Read the lines below, and copy any that contain the string "computer".
[[ Extracted information open ]]
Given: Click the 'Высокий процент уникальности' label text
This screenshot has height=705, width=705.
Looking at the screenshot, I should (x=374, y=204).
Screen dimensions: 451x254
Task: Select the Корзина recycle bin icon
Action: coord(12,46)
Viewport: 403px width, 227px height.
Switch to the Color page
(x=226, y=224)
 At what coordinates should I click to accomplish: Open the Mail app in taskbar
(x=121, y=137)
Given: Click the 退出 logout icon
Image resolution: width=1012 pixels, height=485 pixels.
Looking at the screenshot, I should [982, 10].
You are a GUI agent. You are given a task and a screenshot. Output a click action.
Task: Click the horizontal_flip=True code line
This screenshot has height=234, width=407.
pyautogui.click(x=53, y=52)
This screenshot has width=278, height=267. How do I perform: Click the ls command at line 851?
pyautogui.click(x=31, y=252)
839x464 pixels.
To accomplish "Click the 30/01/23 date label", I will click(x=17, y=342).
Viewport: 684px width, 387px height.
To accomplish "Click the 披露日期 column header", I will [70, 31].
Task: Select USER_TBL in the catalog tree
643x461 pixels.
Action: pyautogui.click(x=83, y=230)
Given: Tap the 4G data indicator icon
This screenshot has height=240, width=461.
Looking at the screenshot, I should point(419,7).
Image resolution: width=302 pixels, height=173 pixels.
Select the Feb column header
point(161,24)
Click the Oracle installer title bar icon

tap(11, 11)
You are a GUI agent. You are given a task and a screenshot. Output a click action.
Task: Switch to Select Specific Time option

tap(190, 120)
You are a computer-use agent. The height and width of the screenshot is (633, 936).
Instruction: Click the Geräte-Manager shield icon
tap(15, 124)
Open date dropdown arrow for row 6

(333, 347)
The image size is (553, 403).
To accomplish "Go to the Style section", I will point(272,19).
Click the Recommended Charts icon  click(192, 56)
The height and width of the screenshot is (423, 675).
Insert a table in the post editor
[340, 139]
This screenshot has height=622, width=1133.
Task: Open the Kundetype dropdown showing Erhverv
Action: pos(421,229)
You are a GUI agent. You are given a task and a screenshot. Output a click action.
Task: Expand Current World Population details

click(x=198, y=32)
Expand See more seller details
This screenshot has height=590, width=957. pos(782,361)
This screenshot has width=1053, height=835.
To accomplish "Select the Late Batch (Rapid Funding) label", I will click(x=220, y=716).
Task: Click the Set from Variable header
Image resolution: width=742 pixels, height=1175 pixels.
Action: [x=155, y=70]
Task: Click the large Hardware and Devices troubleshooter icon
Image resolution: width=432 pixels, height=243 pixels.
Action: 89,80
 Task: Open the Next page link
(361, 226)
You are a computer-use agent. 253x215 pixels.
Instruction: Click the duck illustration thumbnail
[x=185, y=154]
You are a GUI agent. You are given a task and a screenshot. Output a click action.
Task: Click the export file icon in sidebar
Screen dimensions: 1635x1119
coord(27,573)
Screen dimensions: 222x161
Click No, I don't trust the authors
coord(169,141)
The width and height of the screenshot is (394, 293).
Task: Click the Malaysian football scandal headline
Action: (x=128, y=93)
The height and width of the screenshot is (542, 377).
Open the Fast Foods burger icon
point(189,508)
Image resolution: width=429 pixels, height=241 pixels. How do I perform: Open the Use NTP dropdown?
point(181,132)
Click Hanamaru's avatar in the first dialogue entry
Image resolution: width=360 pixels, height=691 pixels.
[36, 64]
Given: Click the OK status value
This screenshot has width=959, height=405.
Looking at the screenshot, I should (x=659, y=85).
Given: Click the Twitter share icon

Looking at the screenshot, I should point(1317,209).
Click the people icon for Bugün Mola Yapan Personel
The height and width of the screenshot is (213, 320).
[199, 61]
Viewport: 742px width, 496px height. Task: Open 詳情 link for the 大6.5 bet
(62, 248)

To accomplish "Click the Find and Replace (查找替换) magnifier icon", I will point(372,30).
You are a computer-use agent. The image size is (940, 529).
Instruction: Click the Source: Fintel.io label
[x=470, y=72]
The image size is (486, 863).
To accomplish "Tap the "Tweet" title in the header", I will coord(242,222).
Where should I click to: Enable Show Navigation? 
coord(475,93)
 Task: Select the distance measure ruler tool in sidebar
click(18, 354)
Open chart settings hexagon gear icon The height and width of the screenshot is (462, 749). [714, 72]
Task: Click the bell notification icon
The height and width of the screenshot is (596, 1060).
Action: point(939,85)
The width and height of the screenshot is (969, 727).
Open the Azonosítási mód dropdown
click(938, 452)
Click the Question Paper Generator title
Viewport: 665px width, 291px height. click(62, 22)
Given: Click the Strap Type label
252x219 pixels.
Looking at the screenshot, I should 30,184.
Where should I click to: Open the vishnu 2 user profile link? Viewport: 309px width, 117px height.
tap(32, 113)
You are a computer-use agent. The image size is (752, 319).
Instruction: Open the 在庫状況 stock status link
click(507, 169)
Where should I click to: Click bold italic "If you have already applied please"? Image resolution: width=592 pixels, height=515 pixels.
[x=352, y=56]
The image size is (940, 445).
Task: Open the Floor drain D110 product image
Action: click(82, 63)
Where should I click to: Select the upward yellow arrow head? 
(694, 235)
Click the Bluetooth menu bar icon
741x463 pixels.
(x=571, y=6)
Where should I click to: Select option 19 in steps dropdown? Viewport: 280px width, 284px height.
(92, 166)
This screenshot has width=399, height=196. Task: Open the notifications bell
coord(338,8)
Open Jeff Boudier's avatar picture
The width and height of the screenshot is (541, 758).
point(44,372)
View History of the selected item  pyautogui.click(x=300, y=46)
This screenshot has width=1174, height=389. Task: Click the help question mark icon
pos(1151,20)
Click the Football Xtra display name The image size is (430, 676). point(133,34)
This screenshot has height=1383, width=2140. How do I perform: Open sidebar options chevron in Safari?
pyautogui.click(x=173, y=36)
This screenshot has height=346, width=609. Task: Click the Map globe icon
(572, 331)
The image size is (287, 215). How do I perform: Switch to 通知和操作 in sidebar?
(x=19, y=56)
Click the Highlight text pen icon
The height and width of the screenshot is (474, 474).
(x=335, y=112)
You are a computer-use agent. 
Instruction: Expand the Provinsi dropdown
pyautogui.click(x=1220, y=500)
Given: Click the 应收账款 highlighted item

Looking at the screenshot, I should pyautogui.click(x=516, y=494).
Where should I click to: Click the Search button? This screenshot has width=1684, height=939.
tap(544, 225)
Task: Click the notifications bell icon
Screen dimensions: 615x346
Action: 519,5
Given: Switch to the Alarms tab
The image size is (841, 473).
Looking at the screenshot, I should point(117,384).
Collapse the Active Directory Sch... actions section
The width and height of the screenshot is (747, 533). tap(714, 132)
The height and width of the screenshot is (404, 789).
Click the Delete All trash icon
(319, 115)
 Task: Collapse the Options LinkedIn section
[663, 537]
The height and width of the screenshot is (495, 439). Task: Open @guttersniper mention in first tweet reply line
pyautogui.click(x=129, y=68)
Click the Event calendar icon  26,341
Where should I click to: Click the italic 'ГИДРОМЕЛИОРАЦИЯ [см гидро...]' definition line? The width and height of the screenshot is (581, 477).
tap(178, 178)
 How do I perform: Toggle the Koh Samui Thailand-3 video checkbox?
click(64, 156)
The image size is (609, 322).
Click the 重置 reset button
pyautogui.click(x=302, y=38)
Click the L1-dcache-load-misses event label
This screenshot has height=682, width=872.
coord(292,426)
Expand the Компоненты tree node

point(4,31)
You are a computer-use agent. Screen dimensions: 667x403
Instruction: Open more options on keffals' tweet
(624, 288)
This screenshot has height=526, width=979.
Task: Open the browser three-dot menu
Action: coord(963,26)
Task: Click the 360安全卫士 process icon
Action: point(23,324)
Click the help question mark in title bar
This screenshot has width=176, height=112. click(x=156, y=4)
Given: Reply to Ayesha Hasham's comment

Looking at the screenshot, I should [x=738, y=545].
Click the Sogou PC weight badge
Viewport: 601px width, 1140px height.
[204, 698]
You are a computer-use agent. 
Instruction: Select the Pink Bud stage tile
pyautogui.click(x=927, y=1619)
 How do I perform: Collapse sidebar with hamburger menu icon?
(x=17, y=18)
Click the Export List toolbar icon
[[ Extracted information closed ]]
» **Task solution**:
You are a computer-use agent. The height and width of the screenshot is (633, 936).
You are a computer-use agent. 253x215 pixels.
You are a computer-use agent. The image size is (940, 529).
You are a computer-use agent. The image size is (752, 319).
You are a computer-use agent. 
You are a computer-use agent. Screen dimensions: 667x403
You are a computer-use agent. 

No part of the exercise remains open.